Le prolapsus vaginal est la sortie du vagin par la vulve, sous la forme d'une masse rose ou rouge, plus ou moins grosse. Il survient surtout chez la brebis dans les dernières semaines de gestation.
Au début, la masse ne sort que lorsque la brebis est couchée et rentre quand elle se lève. Puis elle sort en permanence, gonfle, se salit et s'abîme.
C'est une urgence, et pour deux raisons. Le tissu exposé se dessèche, se blesse et s'infecte très vite ; et la brebis, qui pousse à cause de la gêne, aggrave le prolapsus jusqu'à risquer une rupture ou une sortie de l'utérus.
À retenir
Un prolapsus vaginal est une urgence. Il ne faut jamais tenter de le réduire soi-même : la manipulation d'une brebis non calmée déchire le tissu et fait ressortir le prolapsus aussitôt.

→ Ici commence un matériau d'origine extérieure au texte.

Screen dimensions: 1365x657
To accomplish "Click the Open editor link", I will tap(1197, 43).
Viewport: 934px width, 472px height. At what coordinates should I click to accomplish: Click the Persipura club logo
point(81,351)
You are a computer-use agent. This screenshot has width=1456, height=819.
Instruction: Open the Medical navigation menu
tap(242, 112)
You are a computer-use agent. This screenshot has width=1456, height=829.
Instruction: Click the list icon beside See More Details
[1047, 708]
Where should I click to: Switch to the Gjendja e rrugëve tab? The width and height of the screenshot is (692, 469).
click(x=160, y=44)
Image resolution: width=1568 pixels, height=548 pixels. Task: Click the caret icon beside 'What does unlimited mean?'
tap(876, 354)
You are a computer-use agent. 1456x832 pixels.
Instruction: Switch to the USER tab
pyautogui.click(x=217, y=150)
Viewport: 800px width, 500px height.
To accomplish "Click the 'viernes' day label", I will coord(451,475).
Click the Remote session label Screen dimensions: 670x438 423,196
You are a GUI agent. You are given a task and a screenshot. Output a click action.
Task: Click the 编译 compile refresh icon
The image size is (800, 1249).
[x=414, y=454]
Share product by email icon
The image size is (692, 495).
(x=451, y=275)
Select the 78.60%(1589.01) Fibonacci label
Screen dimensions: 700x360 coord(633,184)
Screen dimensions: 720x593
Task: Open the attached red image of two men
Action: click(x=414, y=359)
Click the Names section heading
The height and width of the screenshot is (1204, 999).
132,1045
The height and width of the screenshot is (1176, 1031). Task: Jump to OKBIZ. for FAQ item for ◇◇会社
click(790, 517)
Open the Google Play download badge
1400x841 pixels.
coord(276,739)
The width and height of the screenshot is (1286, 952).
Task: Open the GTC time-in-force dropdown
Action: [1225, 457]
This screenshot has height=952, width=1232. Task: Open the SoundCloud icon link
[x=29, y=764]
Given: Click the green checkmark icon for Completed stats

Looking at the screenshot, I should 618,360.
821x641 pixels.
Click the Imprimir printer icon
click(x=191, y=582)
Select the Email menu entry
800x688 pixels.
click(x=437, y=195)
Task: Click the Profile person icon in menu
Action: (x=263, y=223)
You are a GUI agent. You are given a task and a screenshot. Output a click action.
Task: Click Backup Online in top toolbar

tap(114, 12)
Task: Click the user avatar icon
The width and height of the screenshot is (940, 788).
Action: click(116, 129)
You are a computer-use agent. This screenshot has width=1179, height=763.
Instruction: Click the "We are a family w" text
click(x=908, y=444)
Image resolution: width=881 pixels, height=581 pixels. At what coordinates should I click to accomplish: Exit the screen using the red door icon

Signes généralement observés
Ces signes ne sont ni exhaustifs ni spécifiques. Seul un vétérinaire peut établir un diagnostic.
Signes associés — chaque signe mène à sa fiche :
Masse rose ou rouge sortant de la vulve, de la taille d'un poing ou davantage, visible surtout quand la brebis est couchée.
Au stade suivant, la masse reste dehors même debout, gonfle, devient rouge sombre, sèche ou souillée de litière et de terre.
Brebis qui pousse comme si elle mettait bas, alors qu'elle n'est pas à terme.
Difficulté à uriner, jets d'urine réduits ou absents, brebis qui reste en position d'uriner sans y parvenir : c'est un signe de gravité.
Écoulement vulvaire, parfois sanglant ou malodorant si le tissu est abîmé.
Brebis qui mange moins, s'isole, reste couchée, marque de la douleur.
Dans les formes anciennes, plaies, croûtes ou zones noircies sur la masse exposée.
Quand consulter sans attendre
Cette liste ne remplace pas un avis vétérinaire. Elle rassemble des situations qui justifient une consultation rapide.
Causes et facteurs de risque
La cause est une pression trop forte à l'arrière du ventre à la fin de la gestation, associée à un relâchement des ligaments sous l'effet des hormones de fin de gestation.
Toute situation qui augmente la pression abdominale ou qui pousse la brebis à forcer favorise le prolapsus : gros volume de l'utérus, portées multiples, rumen très rempli par un fourrage encombrant, toux, constipation.
Une brebis trop grasse a plus de graisse dans le bassin et un tissu de soutien de moins bonne qualité.
La position couchée en pente, l'arrière-train plus bas que l'avant, favorise la sortie.
Une prédisposition individuelle et familiale existe : une brebis qui a fait un prolapsus recommencera souvent l'année suivante.
Dernières semaines de gestation, en particulier chez les brebis portant plusieurs agneaux.
Brebis trop grasse, ou à l'inverse en mauvais état.
Ration encombrante, fourrages grossiers en grande quantité, changements brusques d'alimentation.
Manque d'exercice, brebis restant longtemps couchées.
Couchage en pente ou bâtiment mal aménagé.
Antécédent de prolapsus chez la brebis ou dans sa lignée.
Toux chronique, constipation, brebis qui force pour d'autres raisons.
Brebis âgées et multipares.
Queue coupée trop court, qui affaiblit le soutien du périnée.
Diagnostic et prise en charge
Le diagnostic relève du vétérinaire, qui s'appuie sur l'examen clinique et sur des tests de laboratoire. La prise en charge est décidée au cas par cas.
Appelez le vétérinaire dès que vous voyez sortir quelque chose : plus le tissu reste dehors, plus il gonfle et plus la remise en place devient difficile et douloureuse.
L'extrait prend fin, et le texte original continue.